• Problem to solve
Would you copy out exactly the lines of the listing below, beginning with the one that contains "Where should I click to: Click the Timberland" and ending with the last?

-------- Excerpted records --------

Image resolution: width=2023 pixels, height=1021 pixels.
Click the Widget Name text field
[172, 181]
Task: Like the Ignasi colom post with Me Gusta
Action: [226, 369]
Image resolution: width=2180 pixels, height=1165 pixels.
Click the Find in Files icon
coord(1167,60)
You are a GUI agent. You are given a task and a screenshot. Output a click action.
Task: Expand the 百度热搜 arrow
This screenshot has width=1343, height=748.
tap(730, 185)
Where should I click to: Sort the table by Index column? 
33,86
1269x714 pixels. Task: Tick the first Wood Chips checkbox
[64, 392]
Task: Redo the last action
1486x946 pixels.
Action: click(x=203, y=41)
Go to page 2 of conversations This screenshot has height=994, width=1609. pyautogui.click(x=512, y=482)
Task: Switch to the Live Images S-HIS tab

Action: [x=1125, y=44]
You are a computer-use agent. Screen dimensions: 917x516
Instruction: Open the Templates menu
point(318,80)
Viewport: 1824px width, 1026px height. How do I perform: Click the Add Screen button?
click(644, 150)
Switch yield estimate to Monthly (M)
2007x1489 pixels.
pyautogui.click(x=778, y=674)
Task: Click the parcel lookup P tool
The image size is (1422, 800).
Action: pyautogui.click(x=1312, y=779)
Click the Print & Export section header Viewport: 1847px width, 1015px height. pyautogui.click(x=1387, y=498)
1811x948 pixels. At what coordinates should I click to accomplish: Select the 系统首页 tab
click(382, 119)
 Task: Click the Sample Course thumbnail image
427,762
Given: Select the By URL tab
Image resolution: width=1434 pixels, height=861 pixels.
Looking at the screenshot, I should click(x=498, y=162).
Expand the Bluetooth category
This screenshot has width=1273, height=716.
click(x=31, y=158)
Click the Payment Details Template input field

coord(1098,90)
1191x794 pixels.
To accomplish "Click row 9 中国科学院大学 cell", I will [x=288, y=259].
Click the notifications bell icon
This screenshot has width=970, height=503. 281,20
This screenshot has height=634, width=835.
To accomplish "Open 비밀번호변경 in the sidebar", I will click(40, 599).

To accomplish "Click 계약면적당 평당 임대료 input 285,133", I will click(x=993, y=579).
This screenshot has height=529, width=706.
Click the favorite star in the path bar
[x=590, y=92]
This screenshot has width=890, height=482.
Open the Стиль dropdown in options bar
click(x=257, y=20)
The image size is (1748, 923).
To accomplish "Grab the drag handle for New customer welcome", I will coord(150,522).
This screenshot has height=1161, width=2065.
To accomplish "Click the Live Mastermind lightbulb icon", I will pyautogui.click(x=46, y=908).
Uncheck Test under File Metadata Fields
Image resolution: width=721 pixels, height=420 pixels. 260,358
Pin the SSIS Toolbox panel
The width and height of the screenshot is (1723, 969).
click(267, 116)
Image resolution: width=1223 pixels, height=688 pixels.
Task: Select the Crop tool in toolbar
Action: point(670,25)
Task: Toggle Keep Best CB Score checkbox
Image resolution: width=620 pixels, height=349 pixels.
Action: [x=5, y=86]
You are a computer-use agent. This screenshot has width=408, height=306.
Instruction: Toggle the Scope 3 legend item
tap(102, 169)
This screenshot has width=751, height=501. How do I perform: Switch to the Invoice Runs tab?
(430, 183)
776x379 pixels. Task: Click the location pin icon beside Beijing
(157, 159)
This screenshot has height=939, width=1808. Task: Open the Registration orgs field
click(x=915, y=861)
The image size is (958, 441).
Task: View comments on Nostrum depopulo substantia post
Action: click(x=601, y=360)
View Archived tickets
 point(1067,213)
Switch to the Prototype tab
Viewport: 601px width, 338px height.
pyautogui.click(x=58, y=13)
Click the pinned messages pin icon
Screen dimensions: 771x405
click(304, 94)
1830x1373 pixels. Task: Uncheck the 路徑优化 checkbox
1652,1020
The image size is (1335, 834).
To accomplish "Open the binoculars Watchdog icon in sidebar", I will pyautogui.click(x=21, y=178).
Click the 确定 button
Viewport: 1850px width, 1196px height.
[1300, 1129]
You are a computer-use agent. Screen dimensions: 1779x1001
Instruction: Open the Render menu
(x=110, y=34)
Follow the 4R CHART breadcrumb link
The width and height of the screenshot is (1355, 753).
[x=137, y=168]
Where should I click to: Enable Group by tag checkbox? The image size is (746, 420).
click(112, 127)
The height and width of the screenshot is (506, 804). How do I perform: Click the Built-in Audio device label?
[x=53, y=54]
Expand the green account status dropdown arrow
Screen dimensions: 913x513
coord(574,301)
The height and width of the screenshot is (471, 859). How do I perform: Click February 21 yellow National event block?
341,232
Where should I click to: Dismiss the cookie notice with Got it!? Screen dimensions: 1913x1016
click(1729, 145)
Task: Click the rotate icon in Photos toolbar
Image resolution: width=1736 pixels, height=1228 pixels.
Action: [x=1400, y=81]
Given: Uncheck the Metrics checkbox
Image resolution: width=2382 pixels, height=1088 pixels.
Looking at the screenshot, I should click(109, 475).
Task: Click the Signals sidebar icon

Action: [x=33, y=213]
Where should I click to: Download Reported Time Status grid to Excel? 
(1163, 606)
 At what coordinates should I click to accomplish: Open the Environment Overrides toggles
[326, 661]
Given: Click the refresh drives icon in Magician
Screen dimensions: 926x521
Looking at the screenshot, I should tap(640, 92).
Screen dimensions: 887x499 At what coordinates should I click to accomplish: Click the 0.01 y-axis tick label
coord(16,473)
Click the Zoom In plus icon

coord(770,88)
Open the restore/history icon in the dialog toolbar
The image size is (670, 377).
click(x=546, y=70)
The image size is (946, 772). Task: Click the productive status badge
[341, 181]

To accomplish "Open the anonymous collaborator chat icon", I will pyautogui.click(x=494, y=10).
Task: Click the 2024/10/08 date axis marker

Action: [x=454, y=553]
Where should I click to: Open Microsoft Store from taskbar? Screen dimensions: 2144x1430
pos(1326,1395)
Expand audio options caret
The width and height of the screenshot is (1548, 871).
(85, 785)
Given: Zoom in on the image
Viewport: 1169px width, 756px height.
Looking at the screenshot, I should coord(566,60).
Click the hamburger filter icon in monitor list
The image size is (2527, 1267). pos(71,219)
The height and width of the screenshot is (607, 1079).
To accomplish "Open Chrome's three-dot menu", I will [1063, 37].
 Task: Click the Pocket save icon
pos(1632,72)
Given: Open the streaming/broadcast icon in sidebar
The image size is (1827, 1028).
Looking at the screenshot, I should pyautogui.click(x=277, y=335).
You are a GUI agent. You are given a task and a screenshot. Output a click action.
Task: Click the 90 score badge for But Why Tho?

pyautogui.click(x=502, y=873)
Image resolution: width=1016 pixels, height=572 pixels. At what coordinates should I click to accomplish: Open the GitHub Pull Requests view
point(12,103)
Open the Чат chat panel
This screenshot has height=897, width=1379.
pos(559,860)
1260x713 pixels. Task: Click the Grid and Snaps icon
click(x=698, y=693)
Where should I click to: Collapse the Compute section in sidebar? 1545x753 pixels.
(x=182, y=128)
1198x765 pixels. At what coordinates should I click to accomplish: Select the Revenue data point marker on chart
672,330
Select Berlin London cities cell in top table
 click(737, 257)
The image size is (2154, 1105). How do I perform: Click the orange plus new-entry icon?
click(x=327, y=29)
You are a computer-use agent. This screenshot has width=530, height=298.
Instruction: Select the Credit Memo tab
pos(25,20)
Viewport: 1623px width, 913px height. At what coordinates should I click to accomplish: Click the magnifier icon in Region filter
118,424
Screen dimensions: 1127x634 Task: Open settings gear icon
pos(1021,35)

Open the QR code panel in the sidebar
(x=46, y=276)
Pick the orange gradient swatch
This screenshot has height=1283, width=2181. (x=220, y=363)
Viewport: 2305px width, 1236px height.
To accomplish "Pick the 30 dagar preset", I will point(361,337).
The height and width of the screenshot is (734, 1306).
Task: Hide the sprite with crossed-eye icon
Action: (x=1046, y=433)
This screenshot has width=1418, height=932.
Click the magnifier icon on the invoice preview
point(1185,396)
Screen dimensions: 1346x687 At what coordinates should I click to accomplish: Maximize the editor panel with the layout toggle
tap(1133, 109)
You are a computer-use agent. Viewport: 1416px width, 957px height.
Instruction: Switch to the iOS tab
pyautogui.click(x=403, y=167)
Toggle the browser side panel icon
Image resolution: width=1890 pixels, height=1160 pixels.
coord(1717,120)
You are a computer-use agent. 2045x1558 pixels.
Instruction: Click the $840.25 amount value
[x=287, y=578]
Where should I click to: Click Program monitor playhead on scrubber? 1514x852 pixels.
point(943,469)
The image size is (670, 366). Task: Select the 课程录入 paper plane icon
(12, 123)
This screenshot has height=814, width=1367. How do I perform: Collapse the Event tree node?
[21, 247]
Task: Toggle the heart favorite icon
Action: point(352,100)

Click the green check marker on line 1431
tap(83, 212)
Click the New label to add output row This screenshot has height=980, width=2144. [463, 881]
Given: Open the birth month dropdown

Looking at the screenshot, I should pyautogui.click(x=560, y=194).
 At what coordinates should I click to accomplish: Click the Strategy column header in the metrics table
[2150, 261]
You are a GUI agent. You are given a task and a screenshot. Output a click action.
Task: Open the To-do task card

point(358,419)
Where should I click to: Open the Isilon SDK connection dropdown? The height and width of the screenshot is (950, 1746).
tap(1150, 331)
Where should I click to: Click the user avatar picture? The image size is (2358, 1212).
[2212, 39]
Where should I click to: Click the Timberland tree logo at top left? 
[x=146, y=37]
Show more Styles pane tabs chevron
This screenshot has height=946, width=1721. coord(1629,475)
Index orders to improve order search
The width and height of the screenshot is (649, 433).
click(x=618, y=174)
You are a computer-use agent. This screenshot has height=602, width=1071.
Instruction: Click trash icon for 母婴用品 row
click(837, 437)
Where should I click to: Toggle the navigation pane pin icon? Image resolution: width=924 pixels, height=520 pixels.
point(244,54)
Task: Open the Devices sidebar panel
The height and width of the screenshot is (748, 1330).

--------

• Written solution
Where should I click to: Click the Timberland tree logo at top left? 
[x=146, y=37]
Show more Styles pane tabs chevron
This screenshot has height=946, width=1721. coord(1629,475)
Index orders to improve order search
The width and height of the screenshot is (649, 433).
click(x=618, y=174)
You are a computer-use agent. This screenshot has height=602, width=1071.
Instruction: Click trash icon for 母婴用品 row
click(837, 437)
Where should I click to: Toggle the navigation pane pin icon? Image resolution: width=924 pixels, height=520 pixels.
point(244,54)
Task: Open the Devices sidebar panel
The height and width of the screenshot is (748, 1330).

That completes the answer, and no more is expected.